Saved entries

- - -

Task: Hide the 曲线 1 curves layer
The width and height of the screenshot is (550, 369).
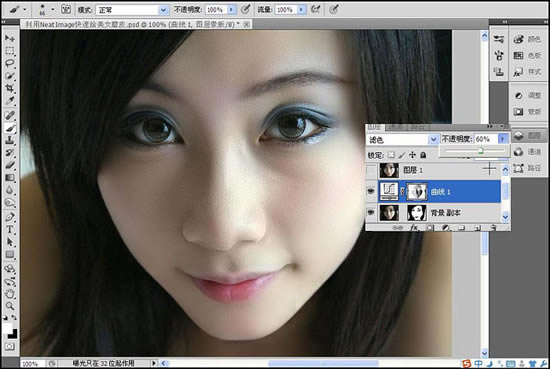Action: tap(371, 191)
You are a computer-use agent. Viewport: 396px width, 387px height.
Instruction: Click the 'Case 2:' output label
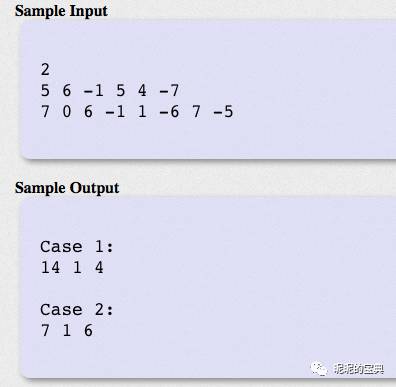[77, 310]
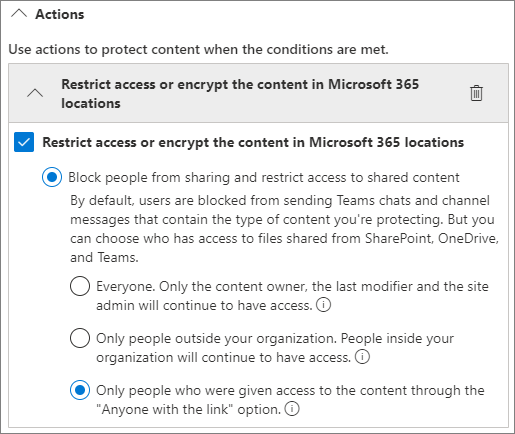
Task: Click the Actions heading text
Action: 60,14
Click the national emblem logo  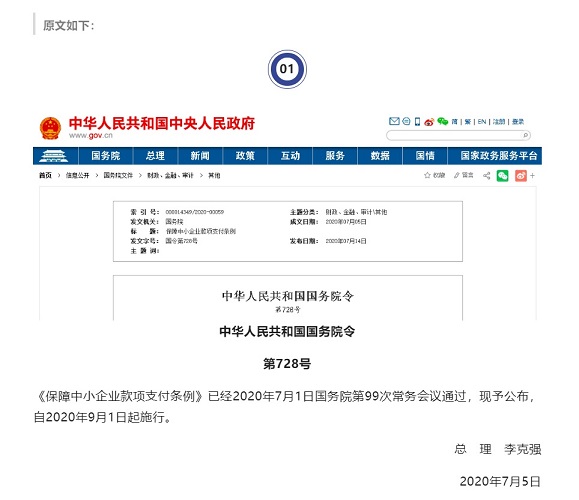(x=50, y=128)
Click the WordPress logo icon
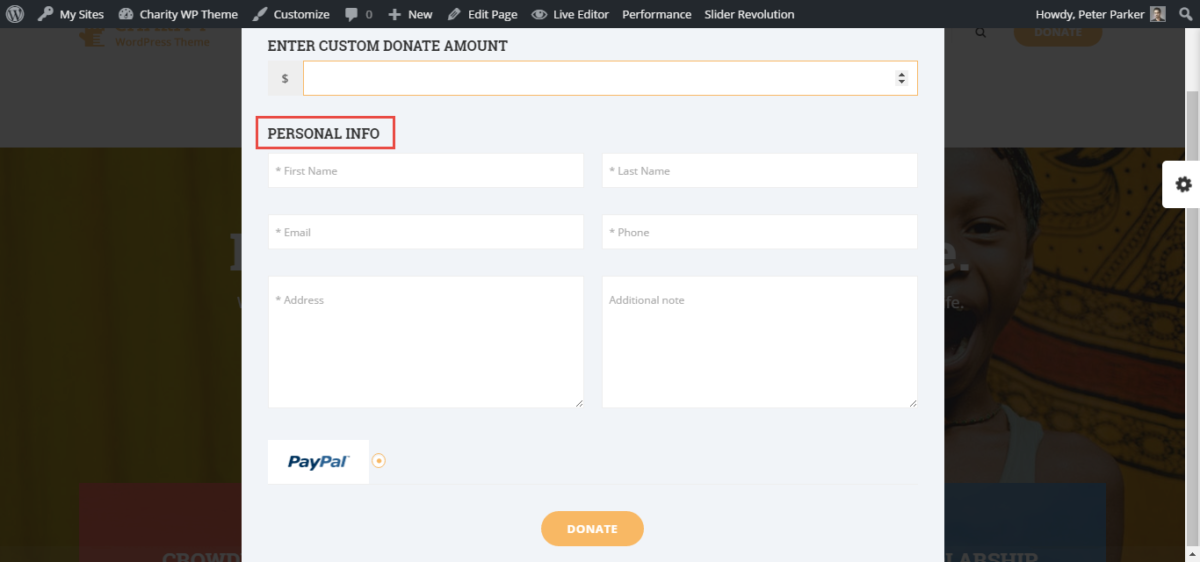 (x=15, y=14)
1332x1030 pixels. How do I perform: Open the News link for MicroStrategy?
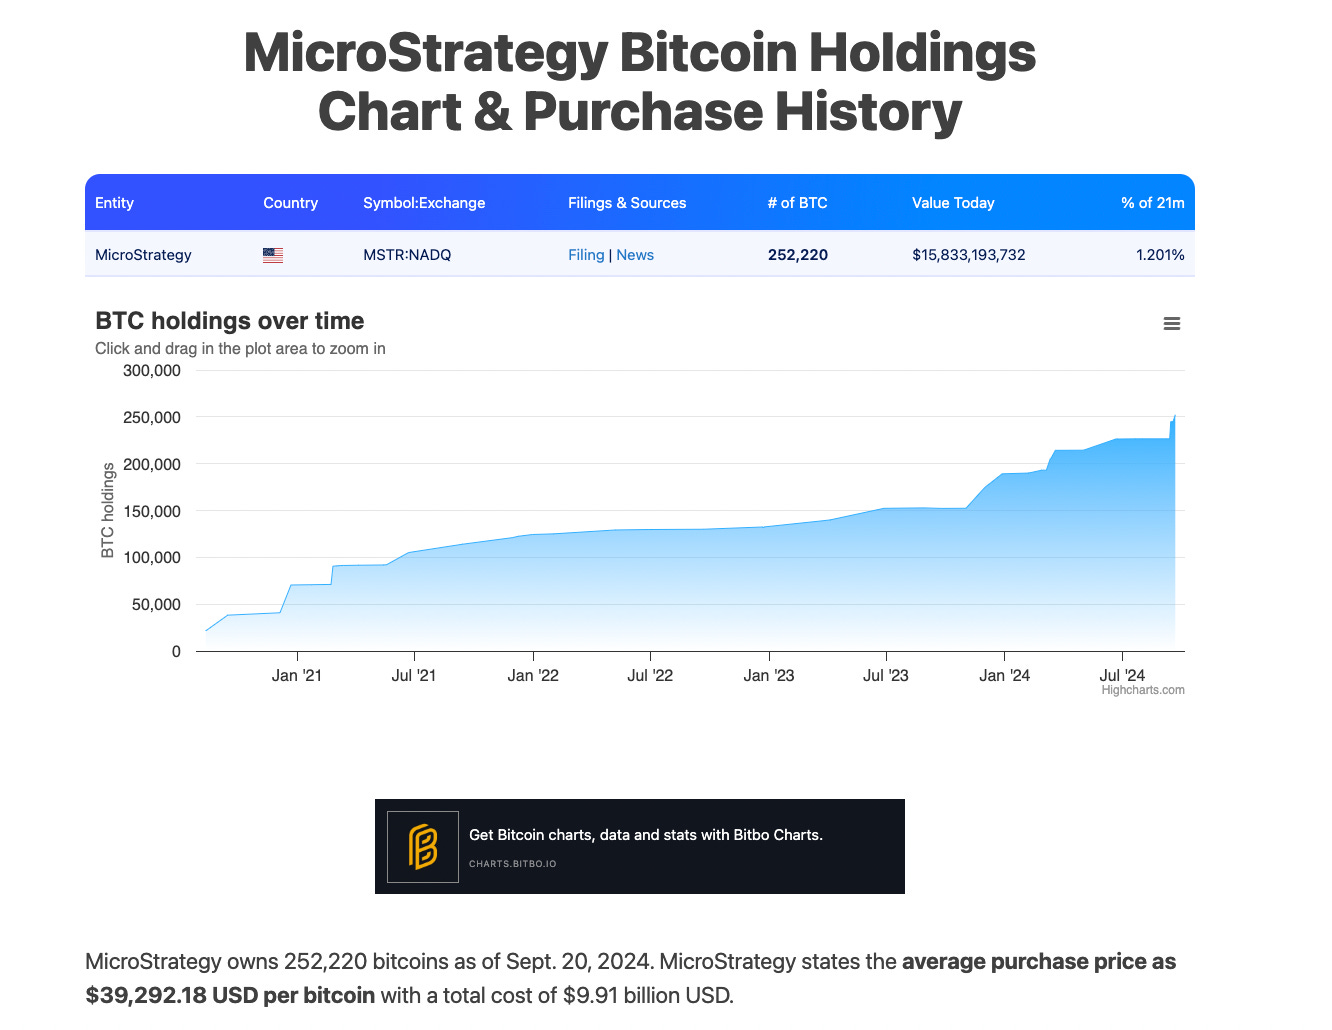pos(635,255)
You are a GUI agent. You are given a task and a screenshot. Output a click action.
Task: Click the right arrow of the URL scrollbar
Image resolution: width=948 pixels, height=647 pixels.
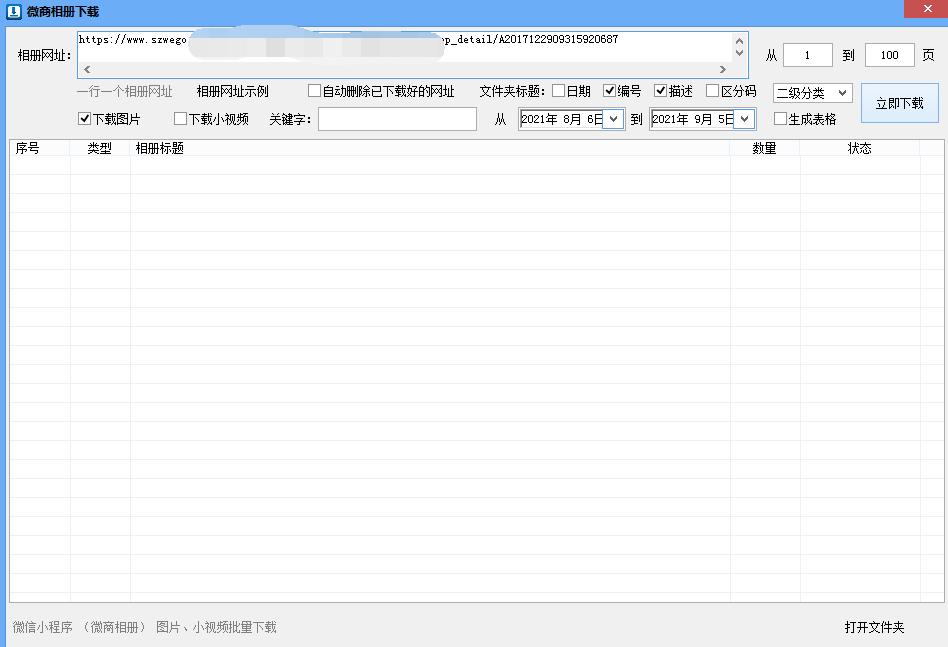pos(723,69)
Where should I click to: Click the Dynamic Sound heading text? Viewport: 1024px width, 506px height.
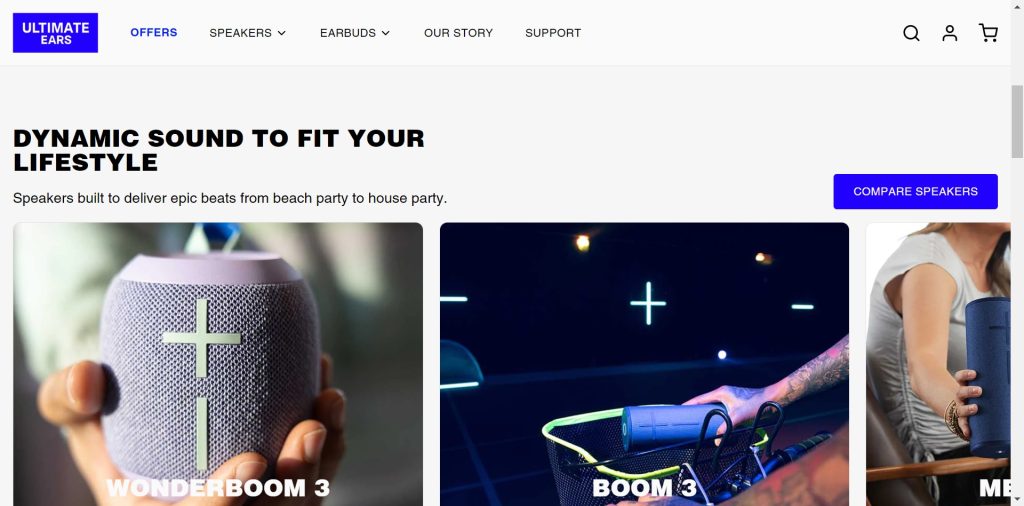219,150
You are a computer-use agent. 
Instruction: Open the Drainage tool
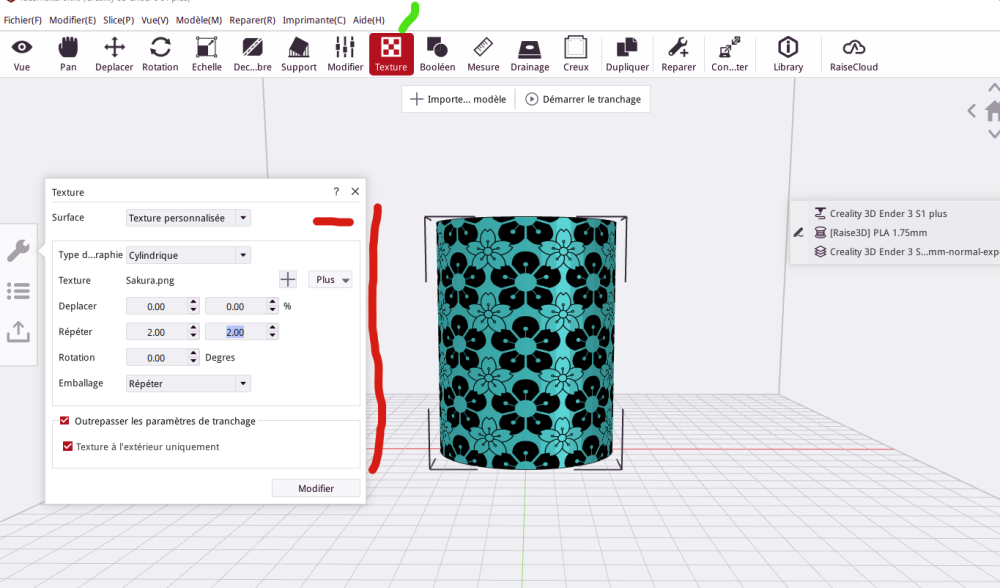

- - -

§ **Task requirements**: With pictures left out, repeat exactly the lines from the line bearing "1332x1030 pixels. How" through the final line of the records above.

§ **Exercise solution**:
1332x1030 pixels. How do I perform: Open the News link for MicroStrategy?
pos(635,255)
You are a GUI agent. You are given a task and a screenshot. Output a click action.
Task: Click the right arrow of the URL scrollbar
Image resolution: width=948 pixels, height=647 pixels.
pos(723,69)
Where should I click to: Click the Dynamic Sound heading text? Viewport: 1024px width, 506px height.
219,150
You are a computer-use agent. 
Instruction: Open the Drainage tool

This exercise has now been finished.